Berlin (dpa) - Der unter Dopingverdacht stehende Radprofi Jan Ullrich will gegen den Schweizer Radsport-Verband Swiss Cycling vorgehen. «Gegen die von dem Verband permanent angeheizte Rufmordkampagne werde ich mich zur Wehr setzen», kündigte Ullrich auf seiner Internetseite an.
Der Tour-de-France-Gewinner von 1997 habe «mit großem Erstaunen» Medienberichte zur Kenntnis genommen, wonach der Schweizer Verband ein Dopingverfahren gegen ihn fortsetzen wolle.
«Tatsächlich ist bisher ein Verfahren gegen Jan Ullrich überhaupt noch nicht eingeleitet worden», hieß es auf Ullrichs Homepage. Wegen seines Wohnsitzes in Scherzingen ist der gebürtige Mecklenburger in den vergangenen Jahren mit einer Schweizer Lizenz gefahren. Swiss Cycling verfügt nach eigenen Angaben jedoch mittlerweile über «ein vervollständigtes Dossier zu den Dopingvorwürfen» gegen den 32 Jahre alten Profi.

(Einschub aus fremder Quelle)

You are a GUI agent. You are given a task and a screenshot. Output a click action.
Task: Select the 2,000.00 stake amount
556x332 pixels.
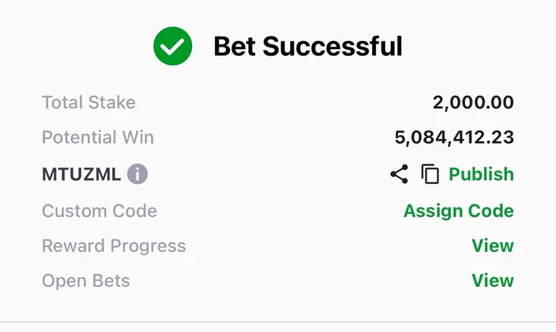(473, 102)
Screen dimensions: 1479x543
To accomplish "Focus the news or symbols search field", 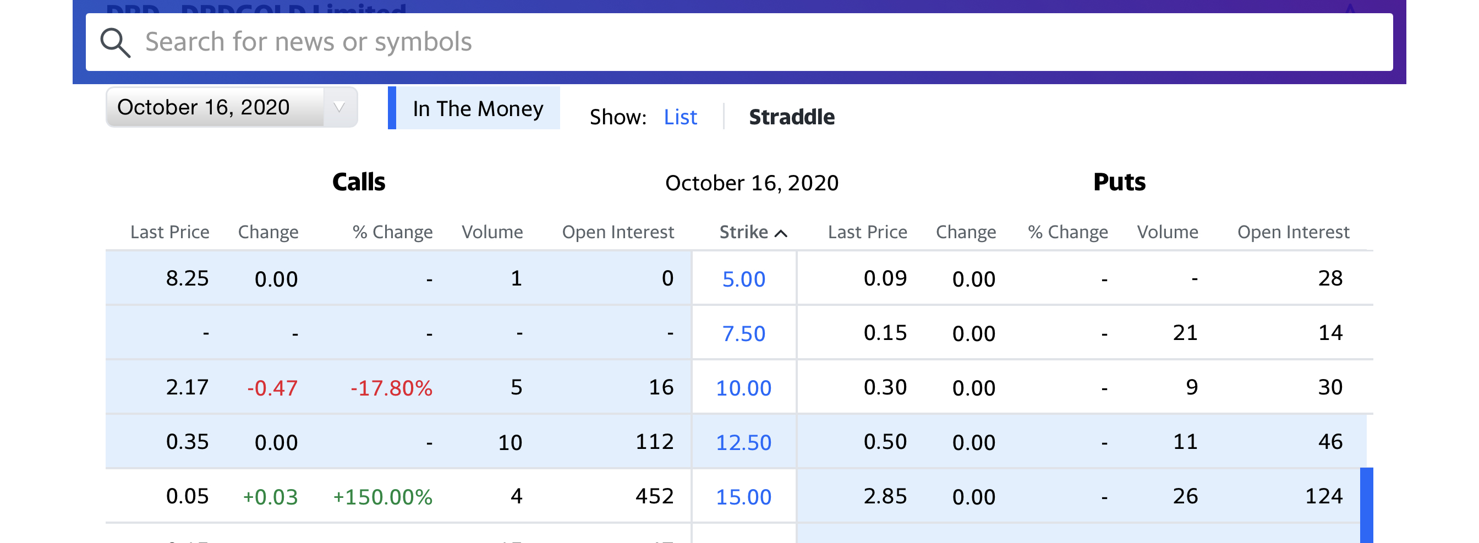I will (746, 42).
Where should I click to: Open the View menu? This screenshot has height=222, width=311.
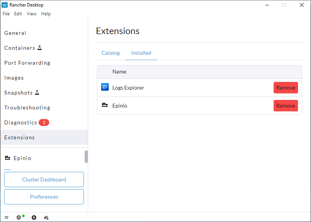pyautogui.click(x=32, y=14)
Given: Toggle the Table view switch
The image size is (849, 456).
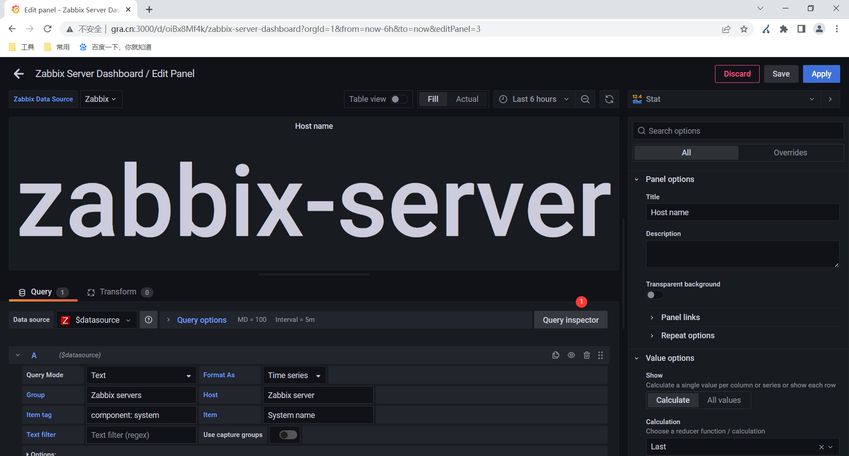Looking at the screenshot, I should pyautogui.click(x=399, y=99).
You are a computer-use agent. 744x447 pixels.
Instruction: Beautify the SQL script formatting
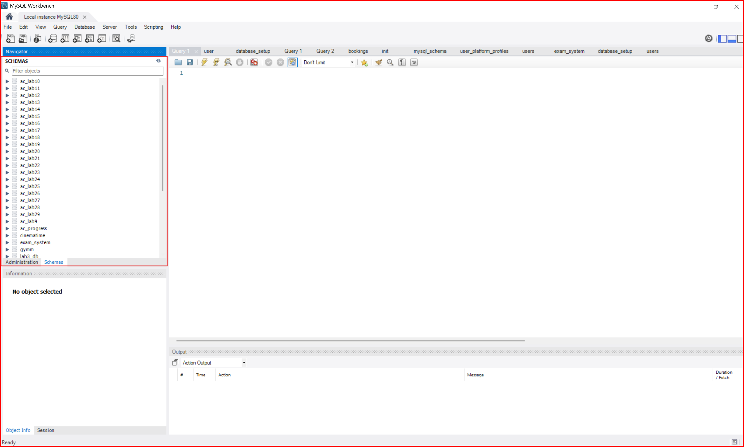tap(378, 62)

Der Verband hatte das Dossier komplett der Fachkommission für Dopingbekämpfung von Swiss Olympic (FDB) übergeben. Dieses Gremium des Schweizer Sport-Dachverbandes arbeitet als Untersuchungsbehörde. Dort werden die Fälle beurteilt und an die zuständige Disziplinarkammer für Dopingfälle von Swiss Olympic weitergegeben. Das Dossier ist von der FDB noch nicht übergeben worden, da es keine positive Dopingprobe gebe, hieß es auf der Internetseite von Swiss Olympic. Möglicherweise gebe es aber Indizien für die Einnahme von unerlaubten leistungsfördernden Mitteln.
Deshalb wird die FDB das Dossier erst nach «Vervollständigung an die Disziplinarkammer übergeben». Der Zeitpunkt sei aber noch offen. Die FDB warte noch auf nachgeforderte Unterlagen und Beweismittel aus Deutschland und Spanien. «In der Zwischenzeit sind auf Grund der laufenden Voruntersuchungen keine weiteren Informationen möglich», hieß es bei Swiss Olympic.
Nach einem Bericht der «Süddeutschen Zeitung» sind weitere Indizien gegen Ullrich aufgetaucht. Das Blatt bezieht sich auf ein der deutschen Justiz vorliegendes Protokoll eines Expertentreffens im September in der Madrider Direktion der Guardia Civil. Demnach seien die Spanier «offenbar in der Lage, Ullrichs Aufenthalte in Madrid zu dokumentieren», schrieb die Zeitung. Dort soll Ullrich mehrfach Kontakt zum Doping-Arzt Fuentes gesucht und dem Spanier 120 000 Euro im Jahr für dessen Dienste bezahlt haben.
Nach Informationen des Blattes liegt den Schweizer Behörden inzwischen auch eine DNA-Probe von Ullrich vor. Ihre Existenz war zwischenzeitlich bestritten worden, da Ullrich bei der Polizei-Razzia Mitte September in seinem Schweizer Haus nicht anwesend war. Der Profi habe jedoch nach seiner vorzeitigen Rückkehr aus den Flitterwochen bei der Schweizer Polizei eine vom Richter angeordnete Speichelprobe abgeben müssen. Ullrich hatte den DNA-Test abgelehnt und dafür sogar seine Suspendierung von der Tour de France in Kauf genommen. Mit dem genetischen Fingerabdruck ließe sich ein Abgleich mit den in der Praxis von Fuentes sichergestellten Blutkonserven herstellen, die laut Guardia Civil Ullrich zuzuordnen sind.
Nach Informationen der «Welt am Sonntag» haben sich die spanischen Fahnder Rat bei deutschen Experten zur Liste der bei Razzien sichergestellten Substanzen eingeholt. Unter den Mitteln seien auch drei molekularbiologische Produkte aus bislang geheimen Labors in China. Zudem führe eine weitere Spur nach Frankfurt am Main, wo Fuentes in einem Hotel nahe des Flughafens eine Dependance zu Dopingzwecken unterhalten habe, berichtete das Blatt.
Trotz der sich mehrenden Indizien kann Ullrich seine Karriere möglicherweise fortsetzen. Bis ein strafrechtliches Verfahren gegen den Radprofi abgeschlossen ist, kann keine Sperre verhängt werden. Der von seinem T-Mobile-Team suspendierte Fahrer hatte bereits angekündigt, demnächst wieder eine Lizenz zu beantragen. Allerdings haben sich die Spitzenrennställe in einem Ethik-Code darauf verständigt, keinen unter Dopingverdacht stehenden Profi unter Vertrag zu nehmen.